_TEXT UNDER STUDY:_

Getting to cover the people who pour their lives into physical entertainment allowed me access to a side of the Triad that most ignore: the parents at baseball games, the small-college coaches, the kids working their asses off in gyms with no spectators.

Triad City Beat were my readers, my editors and my friends who believed in my craft — I didn’t just fill column inches, I was molded to present myself as an authority. This crew does that so exceptionally well without giving themselves any credit.

But most of all, I got to be that professional.

I get to look down at this weird meatsack body that has tried to kill me since the day I was born and hold up the newspaper with my name on the cover. I can hold that until my body wins and there’s not a damn thing it can do about it.

Thanks, TCB. May you outlive us all somehow.


Savi Ettinger (Intern, 2018-19)

Before sending the email asking about a possible internship at Triad City Beat, I let at least five other people read over what I wrote before I hit send. I’m pretty sure I let someone else hit send, actually. 

Although I love writing, I have lacked confidence at times, especially when it involved talking to others. I stuttered my way through thesis presentations and poetry readings in college.

Through being an editorial intern, I’ve been able to cut down on that anxiety. I kept a healthy bit of fear to keep me going, rather than a general worried attitude, especially when it comes to being myself and doing what makes me excited to continue. 

I correct people on my name now. I’ve gone by Savi to basically everyone for over three years now, but I used to hesitate with asserting it.

I credit the moment that I was asked upfront what I wanted my byline to be as the moment I began to be more self-assured as a writer. I’ve got a complicated relationship with my legal name and with gender. Getting to choose what name I wrote under seems simple, but it was the first step in me becoming more confident in my writing.

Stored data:
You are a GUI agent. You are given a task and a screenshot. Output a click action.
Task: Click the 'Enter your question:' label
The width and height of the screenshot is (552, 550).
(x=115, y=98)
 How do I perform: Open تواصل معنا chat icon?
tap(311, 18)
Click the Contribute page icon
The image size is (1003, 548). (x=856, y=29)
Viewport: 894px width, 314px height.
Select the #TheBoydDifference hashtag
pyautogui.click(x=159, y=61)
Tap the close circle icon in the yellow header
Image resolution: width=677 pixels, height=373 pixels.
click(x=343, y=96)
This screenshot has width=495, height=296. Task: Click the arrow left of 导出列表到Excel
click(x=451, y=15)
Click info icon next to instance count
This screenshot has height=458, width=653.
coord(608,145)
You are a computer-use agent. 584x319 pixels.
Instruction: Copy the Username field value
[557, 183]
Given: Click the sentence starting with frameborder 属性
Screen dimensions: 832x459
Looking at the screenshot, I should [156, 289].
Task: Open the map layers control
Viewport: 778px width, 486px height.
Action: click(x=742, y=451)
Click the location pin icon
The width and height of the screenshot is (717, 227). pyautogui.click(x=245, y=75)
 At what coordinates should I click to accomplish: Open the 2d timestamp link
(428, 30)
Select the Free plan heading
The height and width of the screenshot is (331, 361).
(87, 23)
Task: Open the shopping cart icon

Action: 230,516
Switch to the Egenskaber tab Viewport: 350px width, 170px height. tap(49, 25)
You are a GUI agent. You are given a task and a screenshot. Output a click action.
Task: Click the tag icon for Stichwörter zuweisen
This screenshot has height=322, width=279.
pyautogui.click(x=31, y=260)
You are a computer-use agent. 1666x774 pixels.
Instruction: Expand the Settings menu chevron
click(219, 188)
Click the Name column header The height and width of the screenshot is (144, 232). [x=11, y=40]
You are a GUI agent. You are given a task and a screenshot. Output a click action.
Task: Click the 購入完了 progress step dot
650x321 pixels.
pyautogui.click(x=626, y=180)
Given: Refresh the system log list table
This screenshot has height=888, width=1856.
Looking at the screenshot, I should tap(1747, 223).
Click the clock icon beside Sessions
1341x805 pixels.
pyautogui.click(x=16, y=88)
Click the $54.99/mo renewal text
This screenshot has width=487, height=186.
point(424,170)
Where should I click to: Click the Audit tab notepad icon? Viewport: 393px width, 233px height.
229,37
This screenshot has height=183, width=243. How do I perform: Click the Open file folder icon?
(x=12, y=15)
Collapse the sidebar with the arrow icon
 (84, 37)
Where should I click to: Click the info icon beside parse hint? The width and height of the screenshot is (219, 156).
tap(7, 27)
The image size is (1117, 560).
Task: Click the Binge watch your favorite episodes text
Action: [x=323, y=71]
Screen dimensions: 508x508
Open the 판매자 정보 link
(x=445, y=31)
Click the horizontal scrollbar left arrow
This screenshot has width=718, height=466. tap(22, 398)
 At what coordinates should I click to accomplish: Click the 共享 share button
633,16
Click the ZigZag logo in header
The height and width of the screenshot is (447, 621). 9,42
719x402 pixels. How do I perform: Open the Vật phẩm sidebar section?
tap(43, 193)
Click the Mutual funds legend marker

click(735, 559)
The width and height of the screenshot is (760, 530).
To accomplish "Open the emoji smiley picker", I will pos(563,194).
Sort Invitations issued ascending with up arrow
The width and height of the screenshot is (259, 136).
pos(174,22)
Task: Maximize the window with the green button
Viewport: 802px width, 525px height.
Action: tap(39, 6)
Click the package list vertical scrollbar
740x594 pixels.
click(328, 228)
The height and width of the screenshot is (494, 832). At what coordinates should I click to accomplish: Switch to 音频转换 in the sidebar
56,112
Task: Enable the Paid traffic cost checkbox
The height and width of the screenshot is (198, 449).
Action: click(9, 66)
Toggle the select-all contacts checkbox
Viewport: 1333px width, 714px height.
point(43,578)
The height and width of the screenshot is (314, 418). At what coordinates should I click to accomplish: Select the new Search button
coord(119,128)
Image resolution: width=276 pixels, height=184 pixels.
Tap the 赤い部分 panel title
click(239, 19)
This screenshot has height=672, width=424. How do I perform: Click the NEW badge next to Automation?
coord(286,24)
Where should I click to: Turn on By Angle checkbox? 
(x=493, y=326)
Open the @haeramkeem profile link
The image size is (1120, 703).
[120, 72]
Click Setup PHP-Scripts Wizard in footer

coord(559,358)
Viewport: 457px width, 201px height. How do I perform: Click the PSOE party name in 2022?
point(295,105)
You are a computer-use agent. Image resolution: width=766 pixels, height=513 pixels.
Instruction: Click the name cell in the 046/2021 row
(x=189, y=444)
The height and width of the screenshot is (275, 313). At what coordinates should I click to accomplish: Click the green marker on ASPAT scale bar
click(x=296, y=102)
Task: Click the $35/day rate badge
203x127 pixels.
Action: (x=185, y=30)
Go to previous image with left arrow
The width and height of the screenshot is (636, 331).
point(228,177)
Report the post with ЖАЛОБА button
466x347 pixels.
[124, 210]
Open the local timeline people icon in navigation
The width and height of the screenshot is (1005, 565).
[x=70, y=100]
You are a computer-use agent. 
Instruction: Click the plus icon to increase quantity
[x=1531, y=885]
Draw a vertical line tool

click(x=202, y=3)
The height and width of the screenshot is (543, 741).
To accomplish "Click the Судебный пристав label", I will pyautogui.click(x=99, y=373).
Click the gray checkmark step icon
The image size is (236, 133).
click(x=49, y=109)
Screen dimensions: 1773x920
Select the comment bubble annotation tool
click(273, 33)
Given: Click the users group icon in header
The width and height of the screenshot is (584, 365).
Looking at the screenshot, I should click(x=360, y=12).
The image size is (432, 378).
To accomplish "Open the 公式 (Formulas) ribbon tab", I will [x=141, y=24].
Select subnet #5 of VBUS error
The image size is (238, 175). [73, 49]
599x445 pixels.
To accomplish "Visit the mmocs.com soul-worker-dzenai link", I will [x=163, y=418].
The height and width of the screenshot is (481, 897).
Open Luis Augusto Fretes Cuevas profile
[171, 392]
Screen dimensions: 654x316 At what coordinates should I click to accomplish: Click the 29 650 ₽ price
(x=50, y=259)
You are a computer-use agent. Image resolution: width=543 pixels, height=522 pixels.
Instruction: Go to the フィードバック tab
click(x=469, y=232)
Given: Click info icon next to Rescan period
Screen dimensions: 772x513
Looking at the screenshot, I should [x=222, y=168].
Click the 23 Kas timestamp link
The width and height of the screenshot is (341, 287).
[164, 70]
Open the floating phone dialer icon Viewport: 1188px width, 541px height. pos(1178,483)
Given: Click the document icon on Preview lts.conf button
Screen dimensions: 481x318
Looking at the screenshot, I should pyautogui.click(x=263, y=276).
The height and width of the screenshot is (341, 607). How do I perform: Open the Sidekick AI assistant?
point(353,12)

_TASK PROMPT:_
Return the stretch of the Triad City Beat farewell text from "I correct people" through "in my writing.", word for word.

_ANSWER SPACE:_
I correct people on my name now. I’ve gone by Savi to basically everyone for over three years now, but I used to hesitate with asserting it.

I credit the moment that I was asked upfront what I wanted my byline to be as the moment I began to be more self-assured as a writer. I’ve got a complicated relationship with my legal name and with gender. Getting to choose what name I wrote under seems simple, but it was the first step in me becoming more confident in my writing.